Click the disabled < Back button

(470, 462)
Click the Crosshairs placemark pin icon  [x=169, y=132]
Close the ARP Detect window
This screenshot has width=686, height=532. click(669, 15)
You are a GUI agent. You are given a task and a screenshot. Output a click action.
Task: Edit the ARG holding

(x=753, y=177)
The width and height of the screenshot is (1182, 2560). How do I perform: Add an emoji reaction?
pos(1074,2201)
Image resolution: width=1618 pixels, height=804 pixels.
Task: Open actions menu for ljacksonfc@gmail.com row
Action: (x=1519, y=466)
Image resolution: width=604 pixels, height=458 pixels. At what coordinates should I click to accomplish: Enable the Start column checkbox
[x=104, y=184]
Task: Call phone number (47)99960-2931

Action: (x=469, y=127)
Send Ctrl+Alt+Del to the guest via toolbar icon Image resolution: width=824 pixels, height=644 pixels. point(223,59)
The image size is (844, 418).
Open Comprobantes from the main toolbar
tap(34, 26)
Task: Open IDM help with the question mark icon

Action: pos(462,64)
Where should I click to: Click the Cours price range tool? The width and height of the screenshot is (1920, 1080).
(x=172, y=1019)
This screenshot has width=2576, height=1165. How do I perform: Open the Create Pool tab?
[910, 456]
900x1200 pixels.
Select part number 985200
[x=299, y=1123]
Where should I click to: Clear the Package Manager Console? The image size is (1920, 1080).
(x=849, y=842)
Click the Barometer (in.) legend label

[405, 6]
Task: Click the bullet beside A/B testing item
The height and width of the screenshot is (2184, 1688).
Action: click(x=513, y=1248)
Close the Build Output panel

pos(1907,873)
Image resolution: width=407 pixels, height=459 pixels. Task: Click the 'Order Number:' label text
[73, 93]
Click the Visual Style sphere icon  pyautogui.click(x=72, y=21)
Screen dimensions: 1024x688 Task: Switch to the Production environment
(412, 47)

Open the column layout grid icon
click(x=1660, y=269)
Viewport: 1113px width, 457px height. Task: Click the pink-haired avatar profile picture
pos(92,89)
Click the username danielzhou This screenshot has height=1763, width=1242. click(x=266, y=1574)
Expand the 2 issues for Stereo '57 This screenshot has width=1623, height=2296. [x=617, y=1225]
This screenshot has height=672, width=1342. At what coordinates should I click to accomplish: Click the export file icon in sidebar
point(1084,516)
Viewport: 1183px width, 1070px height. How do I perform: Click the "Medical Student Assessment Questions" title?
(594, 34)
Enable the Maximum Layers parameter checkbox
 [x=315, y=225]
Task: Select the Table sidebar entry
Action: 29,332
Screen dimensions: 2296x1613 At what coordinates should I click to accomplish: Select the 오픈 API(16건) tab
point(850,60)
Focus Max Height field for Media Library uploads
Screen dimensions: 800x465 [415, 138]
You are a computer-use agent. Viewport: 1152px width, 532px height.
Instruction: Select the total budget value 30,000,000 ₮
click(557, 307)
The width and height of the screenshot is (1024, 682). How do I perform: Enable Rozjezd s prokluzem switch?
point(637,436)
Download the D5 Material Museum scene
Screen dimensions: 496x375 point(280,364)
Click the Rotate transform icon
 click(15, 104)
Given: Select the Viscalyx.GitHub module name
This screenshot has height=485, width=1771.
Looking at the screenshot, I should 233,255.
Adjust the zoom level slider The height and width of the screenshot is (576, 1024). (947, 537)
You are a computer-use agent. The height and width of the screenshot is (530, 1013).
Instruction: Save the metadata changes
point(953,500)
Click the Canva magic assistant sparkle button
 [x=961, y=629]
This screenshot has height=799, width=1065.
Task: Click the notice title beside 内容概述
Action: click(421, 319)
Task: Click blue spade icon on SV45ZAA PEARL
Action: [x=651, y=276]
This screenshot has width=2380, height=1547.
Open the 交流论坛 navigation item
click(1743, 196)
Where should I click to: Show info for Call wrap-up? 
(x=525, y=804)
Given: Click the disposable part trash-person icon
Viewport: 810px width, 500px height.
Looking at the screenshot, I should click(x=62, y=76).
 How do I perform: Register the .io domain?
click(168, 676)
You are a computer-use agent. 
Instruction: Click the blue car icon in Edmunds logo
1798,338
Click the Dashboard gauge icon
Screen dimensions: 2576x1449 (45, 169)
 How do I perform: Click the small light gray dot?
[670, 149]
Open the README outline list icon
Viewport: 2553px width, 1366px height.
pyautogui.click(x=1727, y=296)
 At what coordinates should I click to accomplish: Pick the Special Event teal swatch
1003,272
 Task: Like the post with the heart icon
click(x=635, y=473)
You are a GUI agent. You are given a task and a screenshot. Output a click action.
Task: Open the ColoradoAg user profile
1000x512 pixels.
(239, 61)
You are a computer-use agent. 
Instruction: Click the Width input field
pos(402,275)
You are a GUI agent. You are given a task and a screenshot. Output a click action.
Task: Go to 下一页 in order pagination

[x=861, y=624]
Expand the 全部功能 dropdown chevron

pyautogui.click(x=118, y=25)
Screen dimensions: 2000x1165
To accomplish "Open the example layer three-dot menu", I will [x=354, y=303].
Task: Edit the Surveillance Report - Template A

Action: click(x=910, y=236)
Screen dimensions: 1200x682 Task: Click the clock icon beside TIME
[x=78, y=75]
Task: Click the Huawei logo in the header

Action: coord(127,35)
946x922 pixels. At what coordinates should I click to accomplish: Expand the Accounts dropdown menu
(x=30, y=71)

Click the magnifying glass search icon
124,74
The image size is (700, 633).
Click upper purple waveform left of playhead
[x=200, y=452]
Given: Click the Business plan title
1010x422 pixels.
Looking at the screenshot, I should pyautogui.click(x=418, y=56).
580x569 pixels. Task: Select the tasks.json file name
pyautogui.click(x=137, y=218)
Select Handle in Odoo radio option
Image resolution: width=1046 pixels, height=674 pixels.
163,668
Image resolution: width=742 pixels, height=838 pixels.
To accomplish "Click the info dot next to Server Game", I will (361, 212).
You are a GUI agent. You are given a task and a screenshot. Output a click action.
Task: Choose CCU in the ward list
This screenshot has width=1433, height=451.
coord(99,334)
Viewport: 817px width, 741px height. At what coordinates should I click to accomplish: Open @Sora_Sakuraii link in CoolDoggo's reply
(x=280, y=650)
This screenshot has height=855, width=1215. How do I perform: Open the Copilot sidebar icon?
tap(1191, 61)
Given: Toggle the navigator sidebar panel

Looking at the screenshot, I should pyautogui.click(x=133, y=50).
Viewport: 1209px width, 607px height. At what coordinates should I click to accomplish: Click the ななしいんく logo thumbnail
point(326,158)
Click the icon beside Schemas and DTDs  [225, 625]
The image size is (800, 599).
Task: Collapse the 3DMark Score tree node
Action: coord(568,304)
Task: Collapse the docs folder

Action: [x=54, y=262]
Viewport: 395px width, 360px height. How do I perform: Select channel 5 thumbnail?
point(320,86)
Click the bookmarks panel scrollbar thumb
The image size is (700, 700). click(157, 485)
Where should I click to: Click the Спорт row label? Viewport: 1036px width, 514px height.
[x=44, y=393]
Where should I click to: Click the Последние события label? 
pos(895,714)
-------------------------
§ **Given instruction**
Beginning with the line that contains "Screen dimensions: 2000x1165" and concluding with the line that contains "will (361, 212).", arrange those lines of the records above as a numbered list, omitting any blank lines.

§ **Written response**
1. Screen dimensions: 2000x1165
2. To accomplish "Open the example layer three-dot menu", I will [x=354, y=303].
3. Task: Edit the Surveillance Report - Template A
4. Action: click(x=910, y=236)
5. Screen dimensions: 1200x682 Task: Click the clock icon beside TIME
6. [x=78, y=75]
7. Task: Click the Huawei logo in the header
8. Action: coord(127,35)
9. 946x922 pixels. At what coordinates should I click to accomplish: Expand the Accounts dropdown menu
10. (x=30, y=71)
11. Click the magnifying glass search icon
12. 124,74
13. The image size is (700, 633).
14. Click upper purple waveform left of playhead
15. [x=200, y=452]
16. Given: Click the Business plan title
17. 1010x422 pixels.
18. Looking at the screenshot, I should pyautogui.click(x=418, y=56).
19. 580x569 pixels. Task: Select the tasks.json file name
20. pyautogui.click(x=137, y=218)
21. Select Handle in Odoo radio option
22. Image resolution: width=1046 pixels, height=674 pixels.
23. 163,668
24. Image resolution: width=742 pixels, height=838 pixels.
25. To accomplish "Click the info dot next to Server Game", I will (361, 212).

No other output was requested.